Task brief
Answer these questions from the account of the Huckabee show audience below:
1. What age range did most of the crowd fall within, as far as the writer could tell?
2. In the truck comparison, what is the flag said to be large enough to do?
3. On what condition does the writer recommend the experience?

Document text
BEGIN
There’s a level of commonality and friendly, down-home, common-sense to a room full of people in Trump hats, even if there’s not enough brainpower to turn on a lightbulb. Most of the people in the crowd for Huckabee were between the ages of 50 and 80, from what I could tell. Dozens of them wore military caps and yelled “Ooo-Rah!” when the producers started asking who had served in the military. They all shout and cheer whenever someone mentioned Jesus or Reagan. The man sitting next to me started chatting me up and told me he and his wife had driven down all the way from Pennsylvania to see the show, and he wasn’t alone. Half the audience or more was apparently from out of state. One of them even said he bought this trip for his wife for “part” of her anniversary gift.
These boomers WANTED to be here and they were having the time of their lives. It was almost wholesome!
Even if the experience as a whole felt rather tacky — seeing a space this grand and filled with history hollowed out into a talk show for a failed presidential candidate — the vibe of the experience was still enjoyable. It was like riding along in a truck with a thousand tacky Pro-Trump bumper stickers on the back and carrying a massive American flag strapped to the back that’s large enough to knock low-flying aircraft out of the sky, but the driver is really friendly and wants to tell you his war stories.
I can’t recommend that experience enough, for free!
END
Listed records
BEGIN
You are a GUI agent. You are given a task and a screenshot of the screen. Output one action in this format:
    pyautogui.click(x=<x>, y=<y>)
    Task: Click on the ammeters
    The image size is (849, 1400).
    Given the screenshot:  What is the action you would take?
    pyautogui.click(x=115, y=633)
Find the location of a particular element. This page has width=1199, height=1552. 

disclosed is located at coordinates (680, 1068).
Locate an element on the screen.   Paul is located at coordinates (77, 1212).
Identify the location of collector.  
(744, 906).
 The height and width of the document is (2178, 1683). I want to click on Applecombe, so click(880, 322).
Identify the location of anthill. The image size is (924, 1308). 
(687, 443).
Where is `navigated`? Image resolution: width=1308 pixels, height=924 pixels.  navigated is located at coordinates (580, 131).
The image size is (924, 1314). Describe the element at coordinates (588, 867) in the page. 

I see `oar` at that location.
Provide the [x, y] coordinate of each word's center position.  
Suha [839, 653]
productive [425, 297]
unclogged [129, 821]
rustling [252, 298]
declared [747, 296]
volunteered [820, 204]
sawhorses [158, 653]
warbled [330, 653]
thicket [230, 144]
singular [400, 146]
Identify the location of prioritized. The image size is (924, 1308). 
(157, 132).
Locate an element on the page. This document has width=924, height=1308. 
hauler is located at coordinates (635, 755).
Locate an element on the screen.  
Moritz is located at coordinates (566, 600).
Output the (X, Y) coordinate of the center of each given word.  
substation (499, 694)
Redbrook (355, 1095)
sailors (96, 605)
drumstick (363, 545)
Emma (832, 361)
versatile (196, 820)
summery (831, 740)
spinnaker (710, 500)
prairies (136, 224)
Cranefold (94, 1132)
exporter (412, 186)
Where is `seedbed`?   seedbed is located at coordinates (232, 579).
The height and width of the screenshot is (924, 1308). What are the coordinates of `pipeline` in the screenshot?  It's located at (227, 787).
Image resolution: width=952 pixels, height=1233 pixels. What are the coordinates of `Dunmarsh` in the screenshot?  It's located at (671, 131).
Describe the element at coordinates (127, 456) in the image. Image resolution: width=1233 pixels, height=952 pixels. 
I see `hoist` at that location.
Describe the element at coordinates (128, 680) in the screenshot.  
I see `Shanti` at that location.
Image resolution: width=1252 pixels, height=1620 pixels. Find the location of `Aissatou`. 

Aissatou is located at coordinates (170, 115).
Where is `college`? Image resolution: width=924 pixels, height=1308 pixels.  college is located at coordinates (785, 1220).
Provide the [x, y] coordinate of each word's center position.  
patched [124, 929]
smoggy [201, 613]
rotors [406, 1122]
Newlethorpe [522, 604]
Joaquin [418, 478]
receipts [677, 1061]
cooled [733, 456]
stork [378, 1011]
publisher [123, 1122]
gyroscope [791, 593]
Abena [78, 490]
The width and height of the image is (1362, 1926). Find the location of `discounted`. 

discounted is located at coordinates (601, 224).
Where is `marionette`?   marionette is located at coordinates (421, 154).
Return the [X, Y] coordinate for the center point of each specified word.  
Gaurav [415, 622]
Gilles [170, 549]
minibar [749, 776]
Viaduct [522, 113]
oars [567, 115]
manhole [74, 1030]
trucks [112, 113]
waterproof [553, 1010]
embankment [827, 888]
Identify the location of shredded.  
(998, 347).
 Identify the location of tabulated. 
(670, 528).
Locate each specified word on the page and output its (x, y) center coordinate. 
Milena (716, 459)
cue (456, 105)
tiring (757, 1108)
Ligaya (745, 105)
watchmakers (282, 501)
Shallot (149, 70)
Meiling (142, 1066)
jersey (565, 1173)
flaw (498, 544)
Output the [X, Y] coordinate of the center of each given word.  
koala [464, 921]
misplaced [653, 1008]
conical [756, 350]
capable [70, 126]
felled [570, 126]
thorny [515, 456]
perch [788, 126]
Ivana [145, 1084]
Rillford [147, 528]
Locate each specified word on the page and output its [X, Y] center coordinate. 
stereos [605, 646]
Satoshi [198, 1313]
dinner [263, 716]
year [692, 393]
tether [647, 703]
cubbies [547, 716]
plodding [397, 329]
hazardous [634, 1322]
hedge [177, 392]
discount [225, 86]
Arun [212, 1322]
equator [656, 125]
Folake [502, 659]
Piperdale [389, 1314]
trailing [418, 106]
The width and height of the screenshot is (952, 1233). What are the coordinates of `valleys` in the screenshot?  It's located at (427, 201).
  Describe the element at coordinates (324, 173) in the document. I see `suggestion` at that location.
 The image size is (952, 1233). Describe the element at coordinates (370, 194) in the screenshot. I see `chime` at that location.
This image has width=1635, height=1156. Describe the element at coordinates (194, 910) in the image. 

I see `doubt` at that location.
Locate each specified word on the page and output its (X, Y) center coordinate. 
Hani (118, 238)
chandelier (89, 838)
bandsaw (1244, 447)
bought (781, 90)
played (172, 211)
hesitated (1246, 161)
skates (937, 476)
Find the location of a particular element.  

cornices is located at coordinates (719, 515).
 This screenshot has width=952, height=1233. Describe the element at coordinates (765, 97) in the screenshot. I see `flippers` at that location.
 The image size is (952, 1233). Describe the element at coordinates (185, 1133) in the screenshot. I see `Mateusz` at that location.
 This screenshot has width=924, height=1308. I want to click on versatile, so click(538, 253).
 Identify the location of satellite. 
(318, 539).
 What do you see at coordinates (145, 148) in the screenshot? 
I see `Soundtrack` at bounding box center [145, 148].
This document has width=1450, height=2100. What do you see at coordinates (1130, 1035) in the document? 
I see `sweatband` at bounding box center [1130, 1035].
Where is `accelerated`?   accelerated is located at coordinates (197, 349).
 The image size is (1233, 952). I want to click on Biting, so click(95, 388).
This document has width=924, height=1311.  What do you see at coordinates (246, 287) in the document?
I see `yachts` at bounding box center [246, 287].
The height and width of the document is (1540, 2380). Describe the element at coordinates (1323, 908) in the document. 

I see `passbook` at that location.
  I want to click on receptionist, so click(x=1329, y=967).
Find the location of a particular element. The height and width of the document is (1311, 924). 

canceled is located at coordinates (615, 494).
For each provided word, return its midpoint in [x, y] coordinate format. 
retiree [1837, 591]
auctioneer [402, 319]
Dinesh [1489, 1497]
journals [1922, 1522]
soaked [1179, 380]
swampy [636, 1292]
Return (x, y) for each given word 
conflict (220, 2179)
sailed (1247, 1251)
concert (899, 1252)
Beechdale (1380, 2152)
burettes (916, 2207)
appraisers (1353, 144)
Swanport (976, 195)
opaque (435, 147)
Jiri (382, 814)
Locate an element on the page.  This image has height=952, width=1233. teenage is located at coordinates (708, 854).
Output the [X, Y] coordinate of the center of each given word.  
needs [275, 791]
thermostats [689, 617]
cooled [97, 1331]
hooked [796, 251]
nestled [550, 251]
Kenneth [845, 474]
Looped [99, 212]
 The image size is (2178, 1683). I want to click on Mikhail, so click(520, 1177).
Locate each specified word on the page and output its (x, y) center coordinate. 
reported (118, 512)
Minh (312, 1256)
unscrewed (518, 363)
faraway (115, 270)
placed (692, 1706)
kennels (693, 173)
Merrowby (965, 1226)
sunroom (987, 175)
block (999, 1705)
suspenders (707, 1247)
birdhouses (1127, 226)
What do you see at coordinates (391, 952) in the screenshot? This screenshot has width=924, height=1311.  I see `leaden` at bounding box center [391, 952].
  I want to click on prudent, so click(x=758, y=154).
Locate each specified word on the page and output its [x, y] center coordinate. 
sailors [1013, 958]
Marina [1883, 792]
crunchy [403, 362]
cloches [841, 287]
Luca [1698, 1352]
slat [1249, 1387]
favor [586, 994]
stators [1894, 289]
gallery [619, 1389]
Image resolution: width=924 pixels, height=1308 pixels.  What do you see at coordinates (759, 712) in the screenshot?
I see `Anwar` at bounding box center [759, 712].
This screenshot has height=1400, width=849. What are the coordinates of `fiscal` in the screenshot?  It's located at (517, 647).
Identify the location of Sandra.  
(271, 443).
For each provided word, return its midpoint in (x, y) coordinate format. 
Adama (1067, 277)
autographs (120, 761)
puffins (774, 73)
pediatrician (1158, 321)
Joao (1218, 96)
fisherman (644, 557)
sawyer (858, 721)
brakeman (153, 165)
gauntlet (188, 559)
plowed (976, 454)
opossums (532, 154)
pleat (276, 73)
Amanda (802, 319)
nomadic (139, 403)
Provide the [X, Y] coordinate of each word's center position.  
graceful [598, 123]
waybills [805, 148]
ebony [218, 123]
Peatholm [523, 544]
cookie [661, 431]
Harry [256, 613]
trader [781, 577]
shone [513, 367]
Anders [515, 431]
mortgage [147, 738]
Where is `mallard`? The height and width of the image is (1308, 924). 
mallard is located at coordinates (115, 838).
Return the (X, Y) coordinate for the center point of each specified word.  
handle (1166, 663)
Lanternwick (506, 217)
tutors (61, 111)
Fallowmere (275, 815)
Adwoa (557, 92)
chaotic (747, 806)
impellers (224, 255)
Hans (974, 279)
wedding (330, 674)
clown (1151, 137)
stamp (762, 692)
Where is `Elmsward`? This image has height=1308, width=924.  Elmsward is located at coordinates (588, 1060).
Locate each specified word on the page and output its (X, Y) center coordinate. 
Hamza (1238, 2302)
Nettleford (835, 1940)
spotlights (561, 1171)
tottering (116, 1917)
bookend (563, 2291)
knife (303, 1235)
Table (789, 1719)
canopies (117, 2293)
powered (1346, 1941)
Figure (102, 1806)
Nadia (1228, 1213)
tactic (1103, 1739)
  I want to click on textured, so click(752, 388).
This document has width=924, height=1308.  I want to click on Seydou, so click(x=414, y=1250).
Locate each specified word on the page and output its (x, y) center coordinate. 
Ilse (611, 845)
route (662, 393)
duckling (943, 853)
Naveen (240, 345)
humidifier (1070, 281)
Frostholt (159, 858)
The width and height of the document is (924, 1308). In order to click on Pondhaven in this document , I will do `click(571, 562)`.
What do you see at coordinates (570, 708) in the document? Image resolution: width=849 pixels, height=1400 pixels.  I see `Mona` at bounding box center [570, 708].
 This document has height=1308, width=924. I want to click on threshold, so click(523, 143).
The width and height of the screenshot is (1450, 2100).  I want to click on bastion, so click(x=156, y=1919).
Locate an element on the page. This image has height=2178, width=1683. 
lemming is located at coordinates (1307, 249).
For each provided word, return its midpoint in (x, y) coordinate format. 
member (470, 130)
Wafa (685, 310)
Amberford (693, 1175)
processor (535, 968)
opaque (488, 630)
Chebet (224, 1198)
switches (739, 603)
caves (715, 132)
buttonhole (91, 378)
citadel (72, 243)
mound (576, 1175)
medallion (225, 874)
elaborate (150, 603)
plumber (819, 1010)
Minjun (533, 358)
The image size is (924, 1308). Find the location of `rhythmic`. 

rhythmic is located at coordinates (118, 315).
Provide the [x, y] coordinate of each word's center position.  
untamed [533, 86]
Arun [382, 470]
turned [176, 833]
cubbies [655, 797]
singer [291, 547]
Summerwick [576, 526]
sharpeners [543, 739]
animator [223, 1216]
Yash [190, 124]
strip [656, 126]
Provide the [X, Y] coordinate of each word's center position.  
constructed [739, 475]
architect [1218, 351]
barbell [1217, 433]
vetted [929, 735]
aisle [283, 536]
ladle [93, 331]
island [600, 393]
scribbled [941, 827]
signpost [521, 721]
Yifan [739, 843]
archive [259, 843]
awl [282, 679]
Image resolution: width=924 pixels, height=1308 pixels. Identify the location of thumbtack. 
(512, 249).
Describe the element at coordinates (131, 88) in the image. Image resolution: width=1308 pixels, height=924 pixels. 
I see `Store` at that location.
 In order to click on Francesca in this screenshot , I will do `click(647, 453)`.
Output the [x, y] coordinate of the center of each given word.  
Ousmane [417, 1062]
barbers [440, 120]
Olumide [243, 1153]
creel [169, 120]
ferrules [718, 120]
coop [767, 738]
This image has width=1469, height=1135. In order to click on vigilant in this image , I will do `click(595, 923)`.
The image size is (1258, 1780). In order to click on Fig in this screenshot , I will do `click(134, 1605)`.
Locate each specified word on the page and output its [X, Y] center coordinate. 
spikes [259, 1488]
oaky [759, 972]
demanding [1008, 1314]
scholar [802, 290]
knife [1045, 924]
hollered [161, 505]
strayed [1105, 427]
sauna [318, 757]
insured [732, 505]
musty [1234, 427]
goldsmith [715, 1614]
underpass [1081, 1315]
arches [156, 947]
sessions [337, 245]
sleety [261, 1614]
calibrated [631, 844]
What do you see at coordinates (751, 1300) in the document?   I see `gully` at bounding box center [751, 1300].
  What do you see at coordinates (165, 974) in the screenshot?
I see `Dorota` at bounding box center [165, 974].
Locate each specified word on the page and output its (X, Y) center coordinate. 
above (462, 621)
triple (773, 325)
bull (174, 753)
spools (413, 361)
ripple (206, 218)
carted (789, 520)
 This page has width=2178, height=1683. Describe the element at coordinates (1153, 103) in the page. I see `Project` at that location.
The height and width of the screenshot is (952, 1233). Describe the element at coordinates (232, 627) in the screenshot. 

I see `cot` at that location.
END
Correct result
1. Between 50 and 80.
2. Knock low-flying aircraft out of the sky.
3. If it is free.